Letter Dig: Get a medium sized plastic storage container (I use a 14 Liter one). Fill it about half or 3/4th way with any combination of small food stuffs (I use a combination of brown rice, lentils and split peas in this picture). In my dreams the whole thing would be full of lentils (an amazing sensory experience for some reason) but you can pick and choose what you like from the dried food aisle.  Add any kind of letters you might have to the bin (the black letters are from a movable montessori alphabet, the yellow letter squares are from a scrabble game we had in our game closet, you can also use refrigerator magnets, Bananagrams letters, wooden scrabble letters or printed letter cards-anything you can find or make, really). Hide them in the beans and let the kids put their hands in and dig. When they find one, they pull it out and say the sound. You can also put in random little toys and objects that you find around your house. When they pull the object out, they have to identify the first sound and say what letter makes that sound. 

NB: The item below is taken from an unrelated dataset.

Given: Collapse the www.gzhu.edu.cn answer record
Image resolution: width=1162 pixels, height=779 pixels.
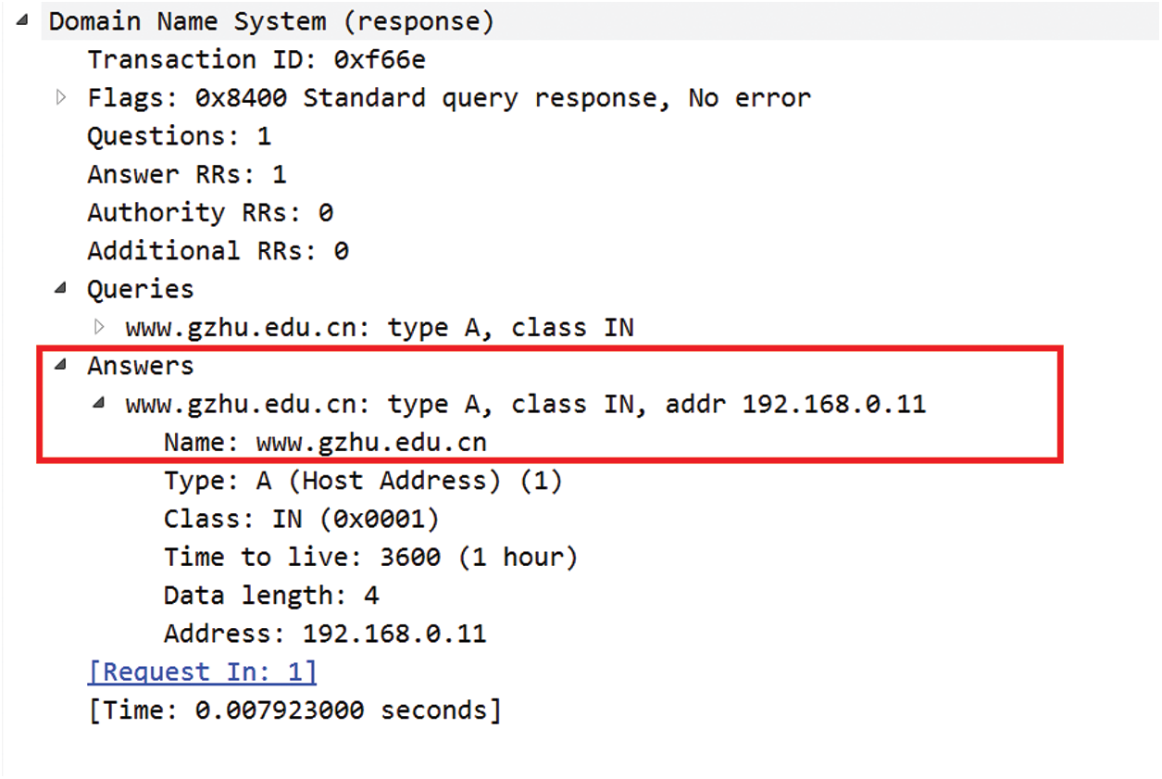Looking at the screenshot, I should pos(99,404).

Phonogram Fish: Use the same fish that you did in the Feed the Shark game above. Same story. Just alter the content on the back of the laminated fish to meet the needs of your students. I use this fishing pole from Melissa and Doug (because we happened to get this game for Christmas last year) but you can just use a stick and a string and a magnet. Put paper clips on the tails of the fish so the magnet has something to stick to. I got this little blue mat at the dollar store- it makes a cute “pond” but you don’t really need one. Again, you can put more difficult material on certain colors and tell the kids what color they have to catch.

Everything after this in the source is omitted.